A WARNING on jobs and investment has gone out following large scale federal Canadian cuts to the shrimp (prawn) catch quotas in the northern Nova Scotia region.
The cuts vary from between 42 to 53 per cent, depending on the size and type of vessel and the area fished. They have been made following advice on stocks.
The total allowable catch for the 2016-17 season in a region known as Area 6 , off northern Newfoundland and southern Labrador, will be 27,825 tonnes, a 42 per cent cut compared to last year’s catches.
But for offshore vessels , the quota is only 23 per cent of that allowable catch, according to a press release from Canada’s Department of Fisheries and Oceans. About 70 per cent of the quota will go to the inshore fleet.
That represents a total quota cut of about 53 per cent, according to the Canadian Association of Prawn Producers (CAPP), a non-profit group that represents offshore harvesters. The association described the decision as” incredibly disappointing”.
Keith Sullivan, president of the Fish, Food and Allied Workers Union said the loss to the regional economy would be at least $70-million. He added: “Shrimp is one of our biggest, most important fisheries.The sheer volume of the cut certainly means a lot of pain for people in the industry,”
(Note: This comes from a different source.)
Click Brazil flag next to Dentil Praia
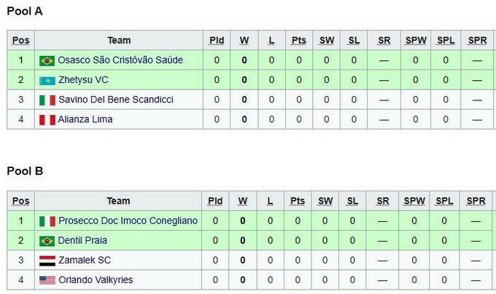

Mr Sullivan said the 42 per cent reduction should have been phased in to take conservation concerns seriously while allowing the industry to transition to growing groundfish stocks
He pointed out that last year shrimp accounted for about $250 million of the province’s fishery, worth a total of $1 billion. At least 5,000 jobs are directly or indirectly affected at a time when other sectors of the economy are struggling
The federal Department of Fisheries and Oceans (DFO) says the total allowable catch for Area 6 is being reduced to 27,825 tonnes as shrimp stocks decline.